■ REQUEST ■
Reproduce the following entries verbatim, covering every one of them from start to finish.

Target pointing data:
____________________
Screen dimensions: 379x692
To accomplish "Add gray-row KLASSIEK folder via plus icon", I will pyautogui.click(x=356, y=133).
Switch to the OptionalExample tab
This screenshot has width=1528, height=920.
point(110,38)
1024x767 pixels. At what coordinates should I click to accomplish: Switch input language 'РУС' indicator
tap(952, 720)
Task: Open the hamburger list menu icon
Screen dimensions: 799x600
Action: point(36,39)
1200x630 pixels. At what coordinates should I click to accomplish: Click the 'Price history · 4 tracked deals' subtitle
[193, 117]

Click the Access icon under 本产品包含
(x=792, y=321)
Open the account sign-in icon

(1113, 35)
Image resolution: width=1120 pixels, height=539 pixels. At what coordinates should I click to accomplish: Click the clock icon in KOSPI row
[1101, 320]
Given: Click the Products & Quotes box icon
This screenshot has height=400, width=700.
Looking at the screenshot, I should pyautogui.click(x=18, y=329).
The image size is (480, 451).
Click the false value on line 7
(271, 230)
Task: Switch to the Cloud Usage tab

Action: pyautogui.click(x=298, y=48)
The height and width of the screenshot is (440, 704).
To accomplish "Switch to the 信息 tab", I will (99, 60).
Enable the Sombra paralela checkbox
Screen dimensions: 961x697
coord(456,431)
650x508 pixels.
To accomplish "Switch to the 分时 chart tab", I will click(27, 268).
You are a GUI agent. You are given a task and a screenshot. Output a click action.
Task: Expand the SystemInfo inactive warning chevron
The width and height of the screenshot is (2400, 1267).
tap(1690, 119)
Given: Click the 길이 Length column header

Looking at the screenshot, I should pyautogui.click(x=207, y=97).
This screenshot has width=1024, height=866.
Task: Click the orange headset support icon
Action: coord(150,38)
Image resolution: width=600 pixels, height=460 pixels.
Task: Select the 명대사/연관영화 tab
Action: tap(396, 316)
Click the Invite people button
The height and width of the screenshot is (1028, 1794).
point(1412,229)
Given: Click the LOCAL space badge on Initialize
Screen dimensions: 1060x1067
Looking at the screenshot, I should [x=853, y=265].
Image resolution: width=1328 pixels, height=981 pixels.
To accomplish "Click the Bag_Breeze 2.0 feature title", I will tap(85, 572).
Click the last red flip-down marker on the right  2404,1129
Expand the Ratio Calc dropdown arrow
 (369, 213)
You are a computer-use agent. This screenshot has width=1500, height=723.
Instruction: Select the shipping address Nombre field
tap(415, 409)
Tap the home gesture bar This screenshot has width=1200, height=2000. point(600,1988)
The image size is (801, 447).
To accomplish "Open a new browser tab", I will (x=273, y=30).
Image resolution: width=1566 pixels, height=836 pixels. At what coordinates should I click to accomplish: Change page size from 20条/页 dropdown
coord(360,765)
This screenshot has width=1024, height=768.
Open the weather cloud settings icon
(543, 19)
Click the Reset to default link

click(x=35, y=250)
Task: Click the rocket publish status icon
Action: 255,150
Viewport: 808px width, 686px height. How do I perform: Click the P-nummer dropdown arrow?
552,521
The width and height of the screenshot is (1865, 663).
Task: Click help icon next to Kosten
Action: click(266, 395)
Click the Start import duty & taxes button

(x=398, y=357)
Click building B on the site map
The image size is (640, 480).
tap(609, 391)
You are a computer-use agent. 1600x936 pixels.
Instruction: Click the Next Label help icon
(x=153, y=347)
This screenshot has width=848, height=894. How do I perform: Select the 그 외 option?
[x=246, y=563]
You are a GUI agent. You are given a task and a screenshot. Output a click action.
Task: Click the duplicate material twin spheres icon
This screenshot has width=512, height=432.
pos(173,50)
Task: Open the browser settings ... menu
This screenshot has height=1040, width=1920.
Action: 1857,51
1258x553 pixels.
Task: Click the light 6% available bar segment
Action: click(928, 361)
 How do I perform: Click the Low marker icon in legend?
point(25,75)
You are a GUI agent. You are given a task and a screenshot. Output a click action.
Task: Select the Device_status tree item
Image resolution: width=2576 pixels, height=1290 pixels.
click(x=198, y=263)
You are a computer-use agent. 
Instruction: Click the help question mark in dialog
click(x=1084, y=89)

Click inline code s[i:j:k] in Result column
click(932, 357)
____________________
■ RIGHT ANSWER ■
Screen dimensions: 379x692
To accomplish "Add gray-row KLASSIEK folder via plus icon", I will pyautogui.click(x=356, y=133).
Switch to the OptionalExample tab
This screenshot has width=1528, height=920.
point(110,38)
1024x767 pixels. At what coordinates should I click to accomplish: Switch input language 'РУС' indicator
tap(952, 720)
Task: Open the hamburger list menu icon
Screen dimensions: 799x600
Action: point(36,39)
1200x630 pixels. At what coordinates should I click to accomplish: Click the 'Price history · 4 tracked deals' subtitle
[193, 117]

Click the Access icon under 本产品包含
(x=792, y=321)
Open the account sign-in icon

(1113, 35)
Image resolution: width=1120 pixels, height=539 pixels. At what coordinates should I click to accomplish: Click the clock icon in KOSPI row
[1101, 320]
Given: Click the Products & Quotes box icon
This screenshot has height=400, width=700.
Looking at the screenshot, I should pyautogui.click(x=18, y=329).
The image size is (480, 451).
Click the false value on line 7
(271, 230)
Task: Switch to the Cloud Usage tab

Action: pyautogui.click(x=298, y=48)
The height and width of the screenshot is (440, 704).
To accomplish "Switch to the 信息 tab", I will (99, 60).
Enable the Sombra paralela checkbox
Screen dimensions: 961x697
coord(456,431)
650x508 pixels.
To accomplish "Switch to the 分时 chart tab", I will click(27, 268).
You are a GUI agent. You are given a task and a screenshot. Output a click action.
Task: Expand the SystemInfo inactive warning chevron
The width and height of the screenshot is (2400, 1267).
tap(1690, 119)
Given: Click the 길이 Length column header

Looking at the screenshot, I should pyautogui.click(x=207, y=97).
This screenshot has width=1024, height=866.
Task: Click the orange headset support icon
Action: coord(150,38)
Image resolution: width=600 pixels, height=460 pixels.
Task: Select the 명대사/연관영화 tab
Action: tap(396, 316)
Click the Invite people button
The height and width of the screenshot is (1028, 1794).
point(1412,229)
Given: Click the LOCAL space badge on Initialize
Screen dimensions: 1060x1067
Looking at the screenshot, I should [x=853, y=265].
Image resolution: width=1328 pixels, height=981 pixels.
To accomplish "Click the Bag_Breeze 2.0 feature title", I will tap(85, 572).
Click the last red flip-down marker on the right  2404,1129
Expand the Ratio Calc dropdown arrow
 (369, 213)
You are a computer-use agent. This screenshot has width=1500, height=723.
Instruction: Select the shipping address Nombre field
tap(415, 409)
Tap the home gesture bar This screenshot has width=1200, height=2000. point(600,1988)
The image size is (801, 447).
To accomplish "Open a new browser tab", I will (x=273, y=30).
Image resolution: width=1566 pixels, height=836 pixels. At what coordinates should I click to accomplish: Change page size from 20条/页 dropdown
coord(360,765)
This screenshot has width=1024, height=768.
Open the weather cloud settings icon
(543, 19)
Click the Reset to default link

click(x=35, y=250)
Task: Click the rocket publish status icon
Action: 255,150
Viewport: 808px width, 686px height. How do I perform: Click the P-nummer dropdown arrow?
552,521
The width and height of the screenshot is (1865, 663).
Task: Click help icon next to Kosten
Action: click(266, 395)
Click the Start import duty & taxes button

(x=398, y=357)
Click building B on the site map
The image size is (640, 480).
tap(609, 391)
You are a computer-use agent. 1600x936 pixels.
Instruction: Click the Next Label help icon
(x=153, y=347)
This screenshot has width=848, height=894. How do I perform: Select the 그 외 option?
[x=246, y=563]
You are a GUI agent. You are given a task and a screenshot. Output a click action.
Task: Click the duplicate material twin spheres icon
This screenshot has width=512, height=432.
pos(173,50)
Task: Open the browser settings ... menu
This screenshot has height=1040, width=1920.
Action: 1857,51
1258x553 pixels.
Task: Click the light 6% available bar segment
Action: click(928, 361)
 How do I perform: Click the Low marker icon in legend?
point(25,75)
You are a GUI agent. You are given a task and a screenshot. Output a click action.
Task: Select the Device_status tree item
Image resolution: width=2576 pixels, height=1290 pixels.
click(x=198, y=263)
You are a computer-use agent. 
Instruction: Click the help question mark in dialog
click(x=1084, y=89)

Click inline code s[i:j:k] in Result column
click(932, 357)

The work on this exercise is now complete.